→ WHAT IS EXPECTED:
Copy the records below exactly, from the line containing "the $9/mo Starter price" through the last line, and leave out every picture.

→ SOURCE DATA:
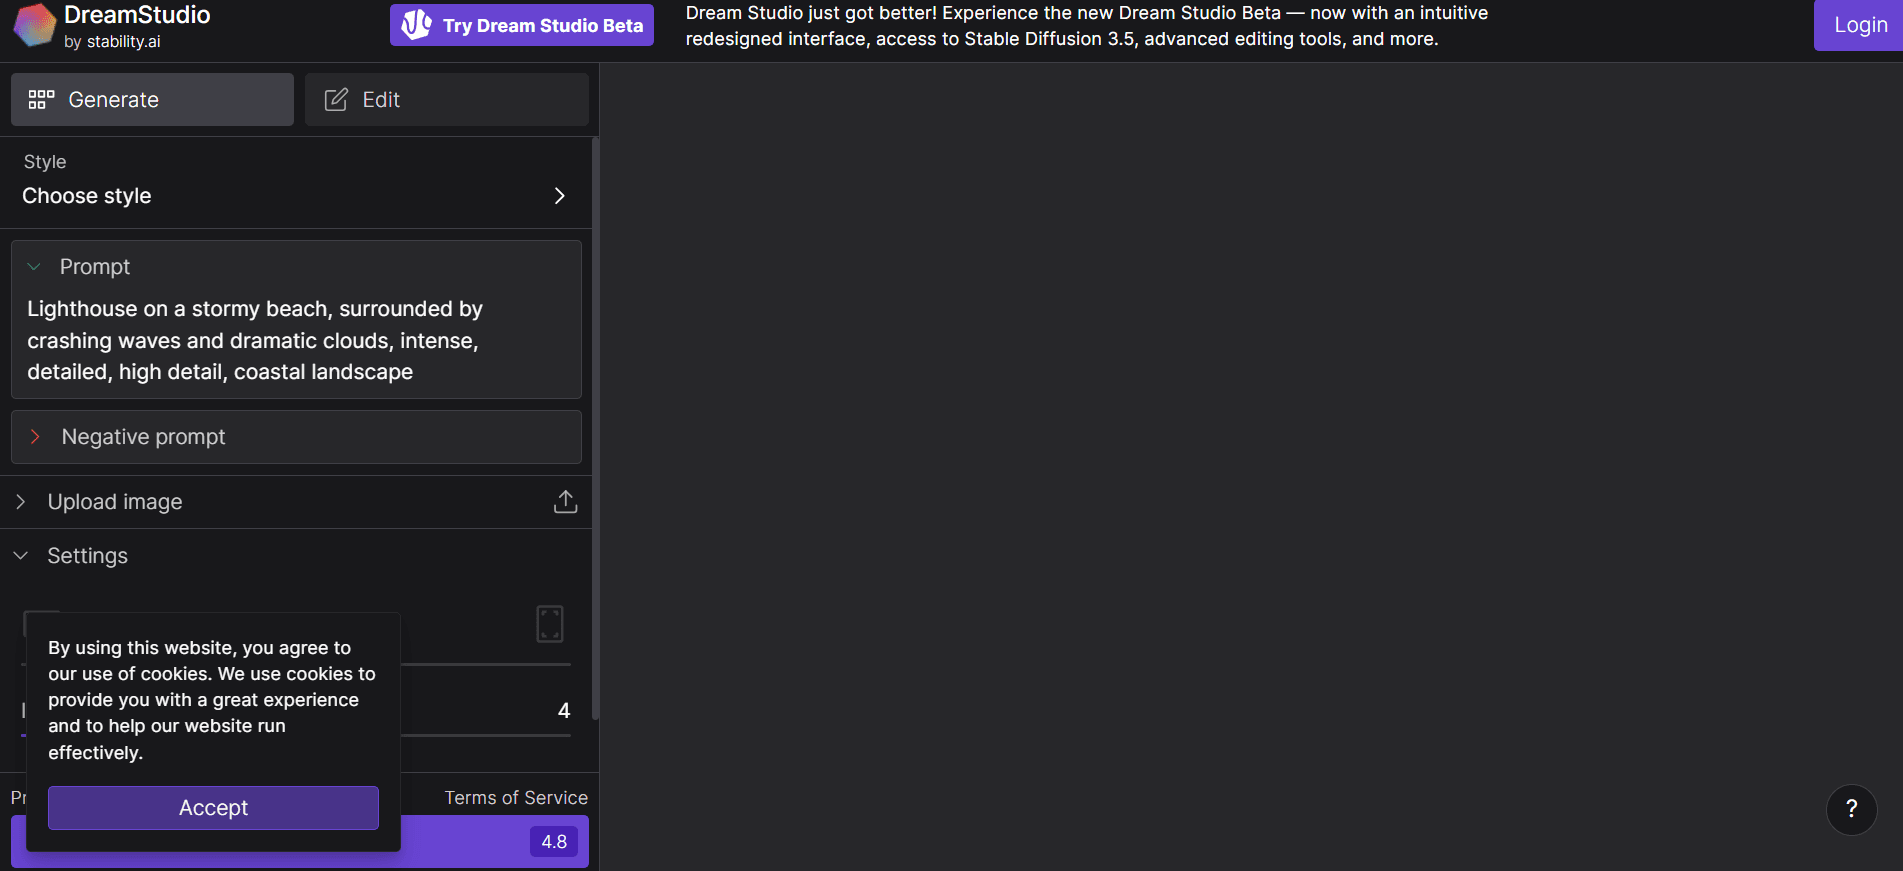Click the 4.8 credits badge
This screenshot has width=1903, height=871.
(554, 842)
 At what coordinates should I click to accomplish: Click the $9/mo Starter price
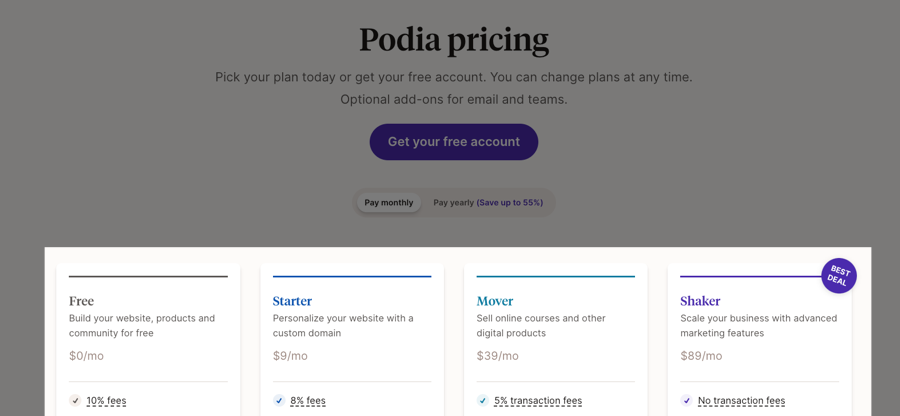[x=290, y=356]
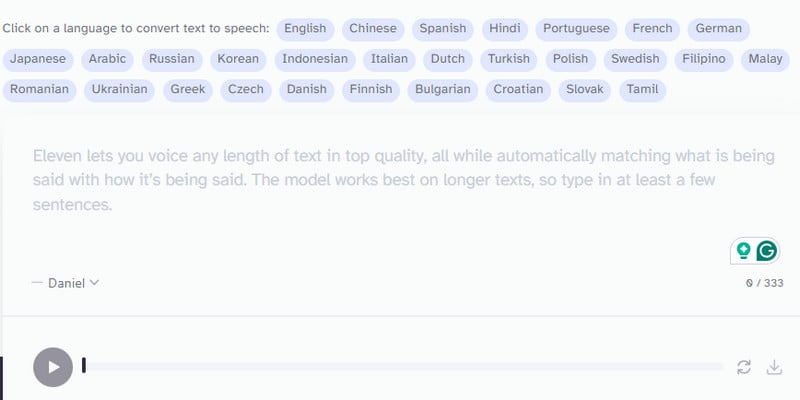Choose Indonesian for speech conversion
The image size is (800, 400).
pos(315,60)
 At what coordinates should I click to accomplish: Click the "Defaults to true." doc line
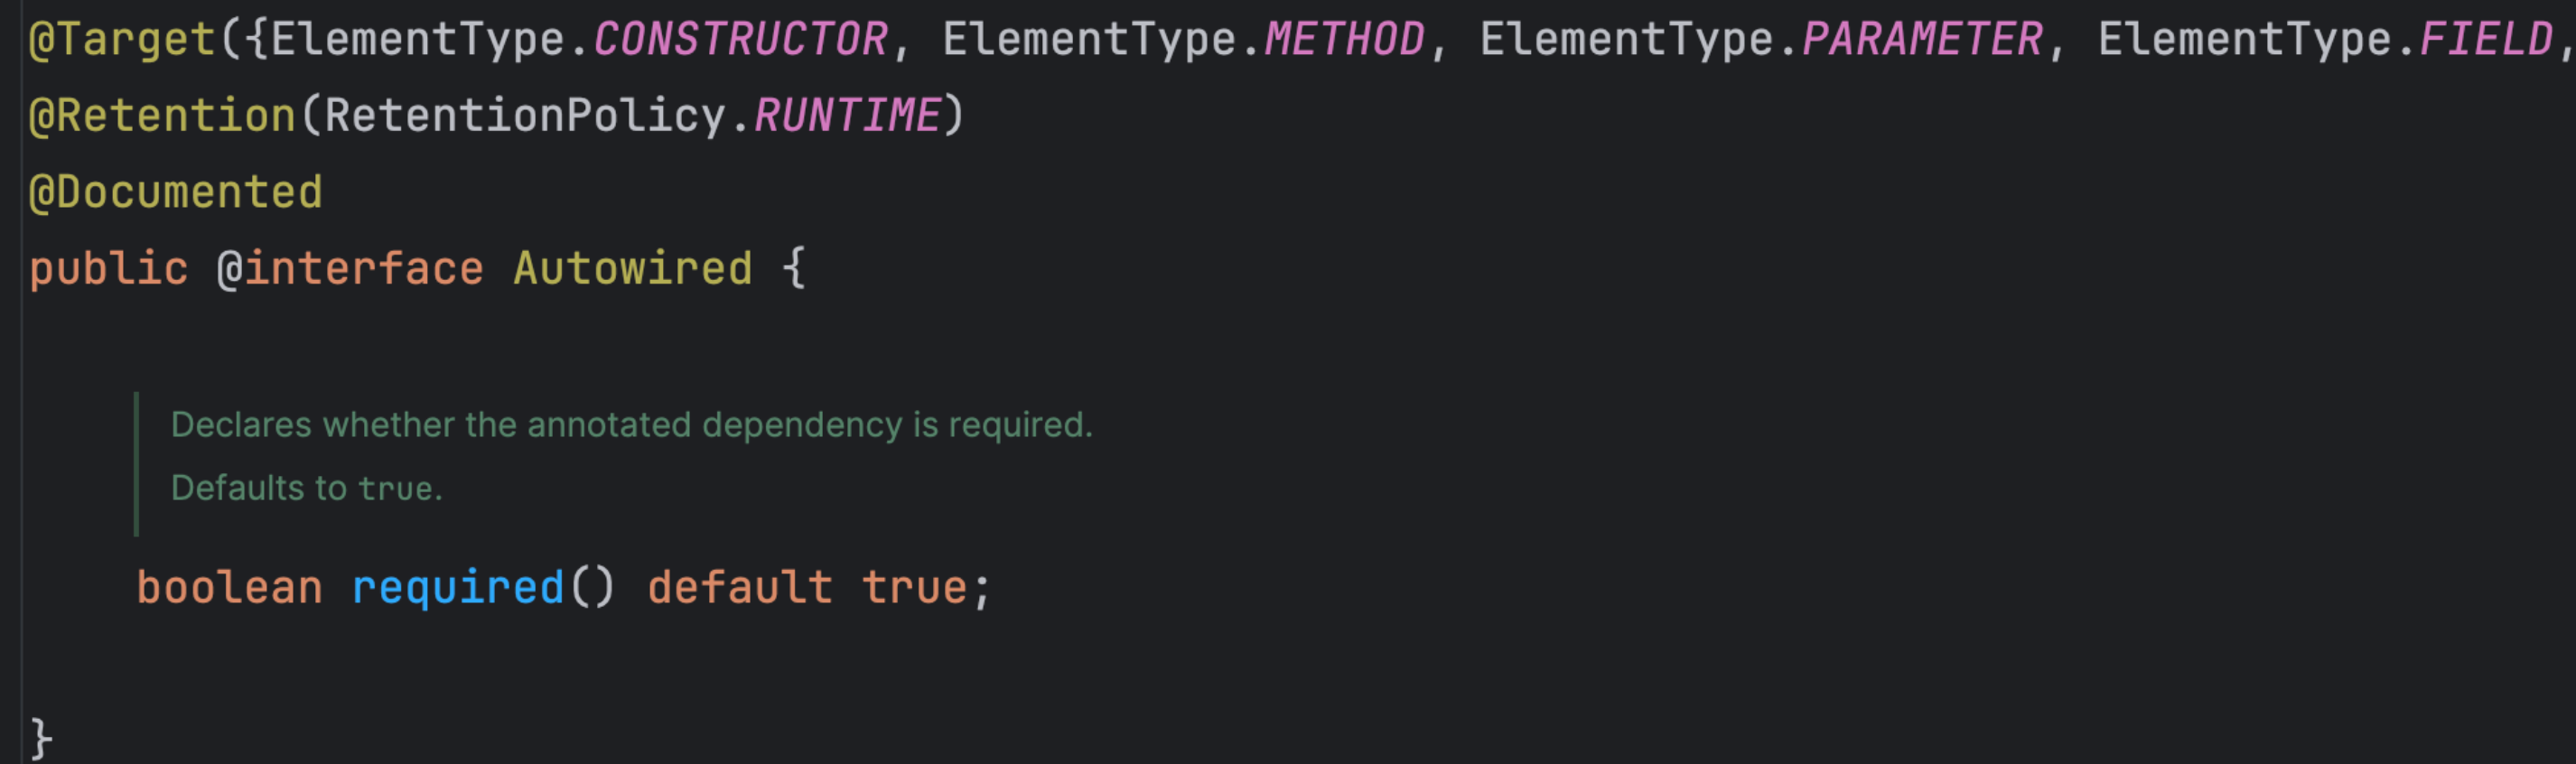point(306,488)
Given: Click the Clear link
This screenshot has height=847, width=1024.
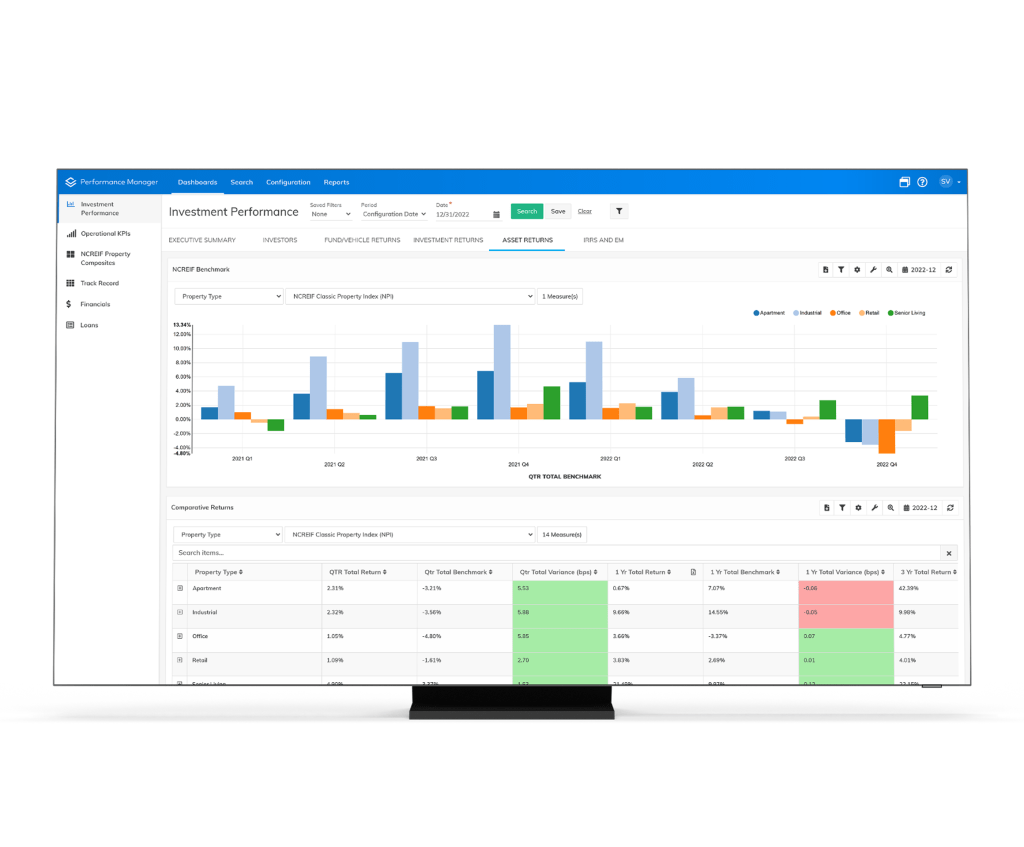Looking at the screenshot, I should pos(585,211).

→ THE ANSWER:
 At what coordinates should I click to accomplish: Click the $9/mo Starter price
[x=290, y=356]
Choose Indonesian for speech conversion
The image size is (800, 400).
pos(315,60)
 At what coordinates should I click to accomplish: Click the "Defaults to true." doc line
point(306,488)
Given: Click the Clear link
This screenshot has height=847, width=1024.
Looking at the screenshot, I should pos(585,211).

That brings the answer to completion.